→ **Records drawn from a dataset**
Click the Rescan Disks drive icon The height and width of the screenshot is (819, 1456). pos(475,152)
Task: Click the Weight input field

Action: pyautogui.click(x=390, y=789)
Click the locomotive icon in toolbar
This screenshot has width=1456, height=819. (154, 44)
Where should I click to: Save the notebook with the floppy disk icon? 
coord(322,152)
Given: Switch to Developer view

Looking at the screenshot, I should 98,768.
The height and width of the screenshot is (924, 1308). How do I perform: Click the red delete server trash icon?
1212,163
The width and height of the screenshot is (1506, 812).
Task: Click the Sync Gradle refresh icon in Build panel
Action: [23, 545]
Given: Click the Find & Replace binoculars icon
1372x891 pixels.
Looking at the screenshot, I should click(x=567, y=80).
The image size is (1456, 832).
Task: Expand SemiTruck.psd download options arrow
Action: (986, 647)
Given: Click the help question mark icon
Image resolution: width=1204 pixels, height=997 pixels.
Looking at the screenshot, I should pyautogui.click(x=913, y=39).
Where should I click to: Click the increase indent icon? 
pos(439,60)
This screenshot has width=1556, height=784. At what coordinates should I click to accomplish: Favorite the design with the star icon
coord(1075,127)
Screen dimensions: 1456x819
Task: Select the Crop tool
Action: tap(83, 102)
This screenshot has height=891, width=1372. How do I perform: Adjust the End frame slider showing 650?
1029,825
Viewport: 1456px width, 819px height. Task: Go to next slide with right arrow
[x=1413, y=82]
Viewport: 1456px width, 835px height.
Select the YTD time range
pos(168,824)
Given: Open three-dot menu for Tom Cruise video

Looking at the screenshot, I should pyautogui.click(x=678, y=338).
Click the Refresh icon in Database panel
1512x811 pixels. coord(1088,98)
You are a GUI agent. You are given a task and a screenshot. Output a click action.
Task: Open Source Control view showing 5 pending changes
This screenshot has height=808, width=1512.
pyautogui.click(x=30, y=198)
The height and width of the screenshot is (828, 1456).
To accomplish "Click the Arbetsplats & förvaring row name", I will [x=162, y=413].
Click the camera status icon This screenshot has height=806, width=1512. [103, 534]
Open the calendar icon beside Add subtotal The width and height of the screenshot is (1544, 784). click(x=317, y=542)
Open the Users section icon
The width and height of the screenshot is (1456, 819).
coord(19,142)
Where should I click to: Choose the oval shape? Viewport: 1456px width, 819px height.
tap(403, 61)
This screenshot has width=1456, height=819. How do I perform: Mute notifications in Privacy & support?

→ **ACTION ITEM**
Set down, unchanged, the line that contains "The height and width of the screenshot is (828, 1456)." together with every later line in the records, through the last one.

→ **WRITTEN ANSWER**
The height and width of the screenshot is (828, 1456).
To accomplish "Click the Arbetsplats & förvaring row name", I will [x=162, y=413].
Click the camera status icon This screenshot has height=806, width=1512. [103, 534]
Open the calendar icon beside Add subtotal The width and height of the screenshot is (1544, 784). click(x=317, y=542)
Open the Users section icon
The width and height of the screenshot is (1456, 819).
coord(19,142)
Where should I click to: Choose the oval shape? Viewport: 1456px width, 819px height.
tap(403, 61)
This screenshot has width=1456, height=819. How do I perform: Mute notifications in Privacy & support?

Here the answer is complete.